TEXTO APRESENTADO:
^^^^^^^^^^^^^^^^

No caso vertente restou cabalmente comprovada (até mesmo reconhecida pelo Regional) a inexistência de amplos poderes de mando e gestão por parte do reclamante, tendo a C. ___ Turma do Tribunal Regional do Trabalho do UF entendido, mesmo assim, por reformar a decisão primeva e enquadrar o reclamante como ocupante de cargo de confiança.
Eis os termos do v. acórdão no particular, fls. 276/282:
Recurso da reclamada
a) cargo de confiança
O r. Julgador entendeu que o autor não estava enquadrado na exceção contida no art. 62, II, da CLT e condenou a reclamada ao pagamento de horas extras e reflexos, conforme os seguintes fundamentos:
Narra a exordial:
O reclamante laborou nas seguintes jornadas;
NO SEGUNDO TURNO de segunda-feira a sábado, sob jornada de trabalho média das 13h00 às 01h00, com apenas 40 minutos de intervalo para descanso e alimentação.
Neste mesmo período, labutou 1 domingo ao mês, bem como em feriados alternados, com a mesma jornada (do turno citado acima) e sem folga compensatória.
Postula o pagamento de horas extras, intervalos suprimidos, adicional noturno e reflexos.
Ao alegar, a reclamada, que o autor estava enquadrado na exceção do art. art. 62, II, CLT, atraiu para si o ônus dessa prova, nos termos do art. 818, CLT. E desse ônus não se desincumbiu já que nenhuma prova produziu a respeito.

^^^^^^^^^^^^^^^^

DADOS DISPONÍVEIS:
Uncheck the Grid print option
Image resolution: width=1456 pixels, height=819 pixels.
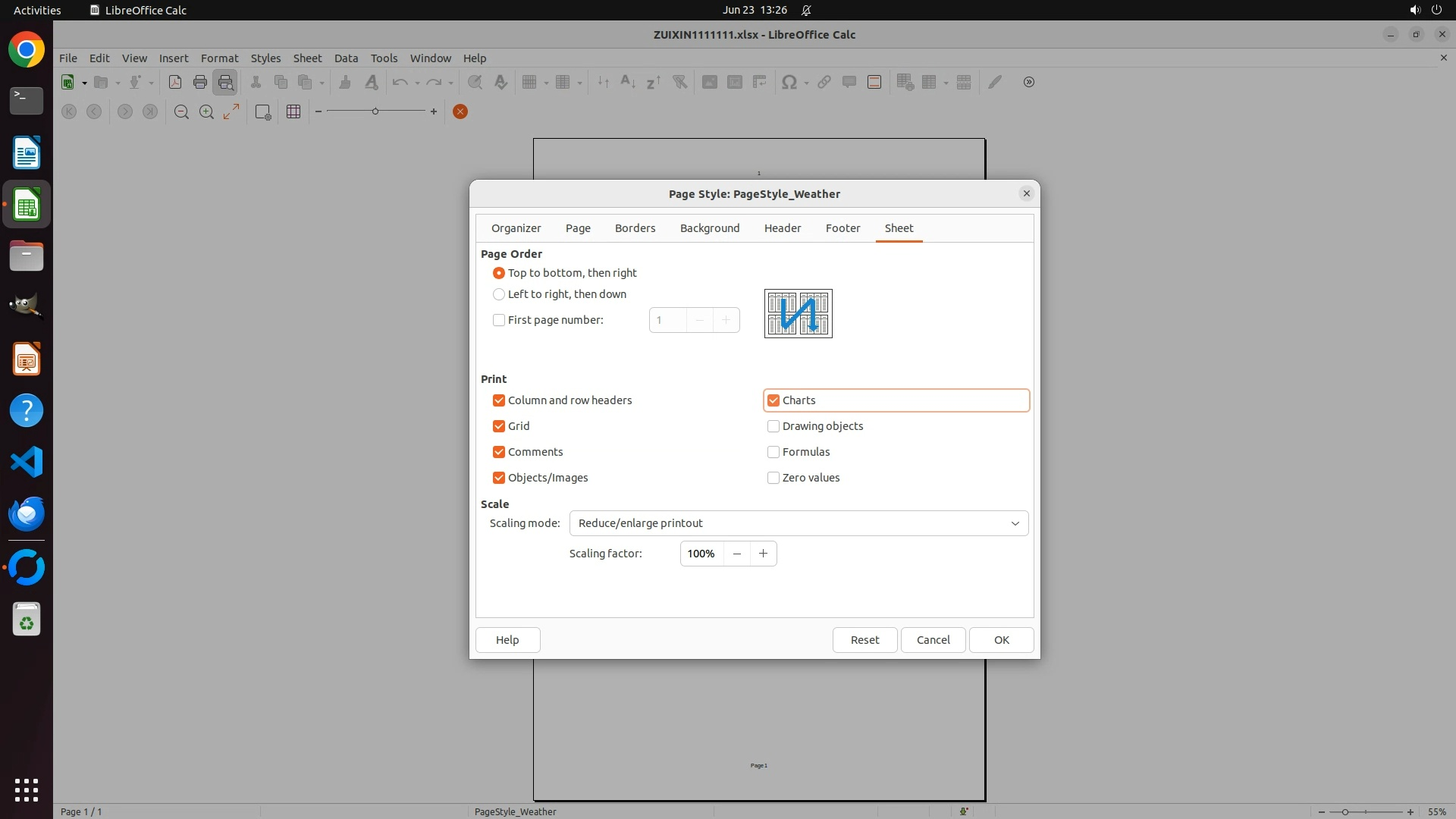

^^^^^^^^^^^^^^^^

Retorne na íntegra, sem nenhuma alteração, o texto sobre cargo de confiança apresentado acima.

SOLUÇÃO DO PROBLEMA:
No caso vertente restou cabalmente comprovada (até mesmo reconhecida pelo Regional) a inexistência de amplos poderes de mando e gestão por parte do reclamante, tendo a C. ___ Turma do Tribunal Regional do Trabalho do UF entendido, mesmo assim, por reformar a decisão primeva e enquadrar o reclamante como ocupante de cargo de confiança.
Eis os termos do v. acórdão no particular, fls. 276/282:
Recurso da reclamada
a) cargo de confiança
O r. Julgador entendeu que o autor não estava enquadrado na exceção contida no art. 62, II, da CLT e condenou a reclamada ao pagamento de horas extras e reflexos, conforme os seguintes fundamentos:
Narra a exordial:
O reclamante laborou nas seguintes jornadas;
NO SEGUNDO TURNO de segunda-feira a sábado, sob jornada de trabalho média das 13h00 às 01h00, com apenas 40 minutos de intervalo para descanso e alimentação.
Neste mesmo período, labutou 1 domingo ao mês, bem como em feriados alternados, com a mesma jornada (do turno citado acima) e sem folga compensatória.
Postula o pagamento de horas extras, intervalos suprimidos, adicional noturno e reflexos.
Ao alegar, a reclamada, que o autor estava enquadrado na exceção do art. art. 62, II, CLT, atraiu para si o ônus dessa prova, nos termos do art. 818, CLT. E desse ônus não se desincumbiu já que nenhuma prova produziu a respeito.